[EXCERPTED DATA start]
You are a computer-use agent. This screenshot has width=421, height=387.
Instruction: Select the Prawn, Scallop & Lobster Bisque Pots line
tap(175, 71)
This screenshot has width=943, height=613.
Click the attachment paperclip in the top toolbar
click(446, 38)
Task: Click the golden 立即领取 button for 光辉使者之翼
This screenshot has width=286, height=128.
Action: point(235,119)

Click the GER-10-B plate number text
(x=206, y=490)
[EXCERPTED DATA end]
[EXCERPTED DATA start]
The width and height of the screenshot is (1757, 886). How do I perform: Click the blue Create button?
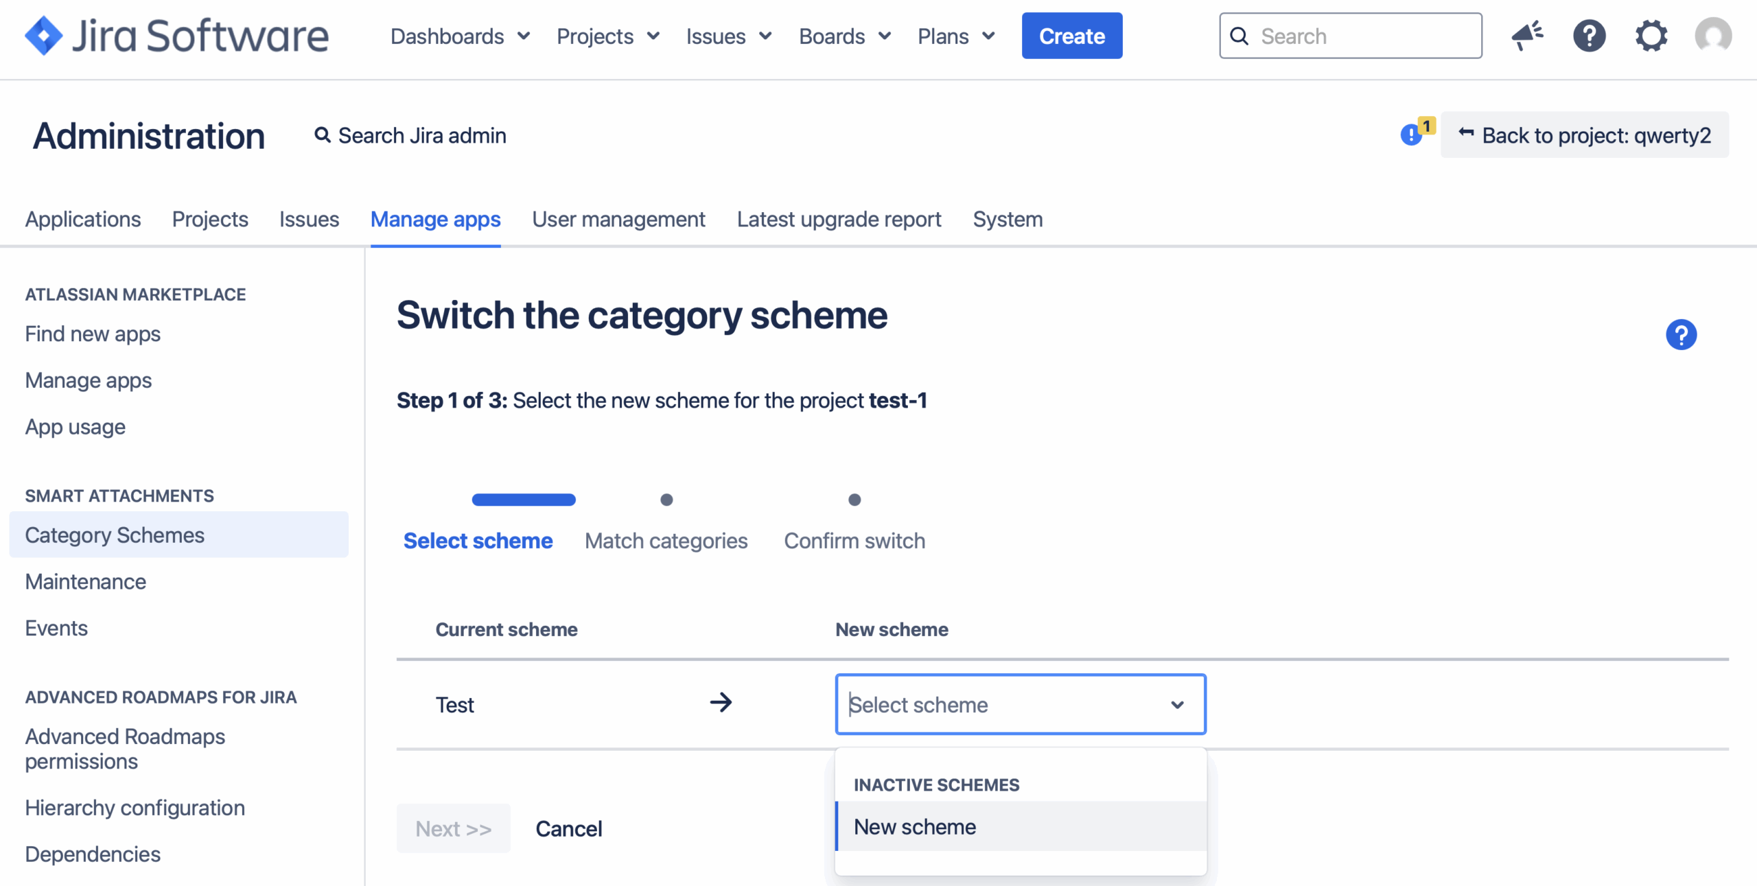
[EXCERPTED DATA end]
PROBLEM DETAILS>
Please rescale the lines starting at the one containing "Task: Click the golden 立即领取 button for 光辉使者之翼" and ending at the one containing "(x=206, y=490)", and write out only those lines again in full with the requests included. Multiply every coordinate in the answers by 1.85 and round to whole numbers, with halves rounding up.

SOLUTION FOR THIS EXERCISE>
Task: Click the golden 立即领取 button for 光辉使者之翼
This screenshot has width=286, height=128.
Action: point(435,220)

Click the GER-10-B plate number text
(x=381, y=907)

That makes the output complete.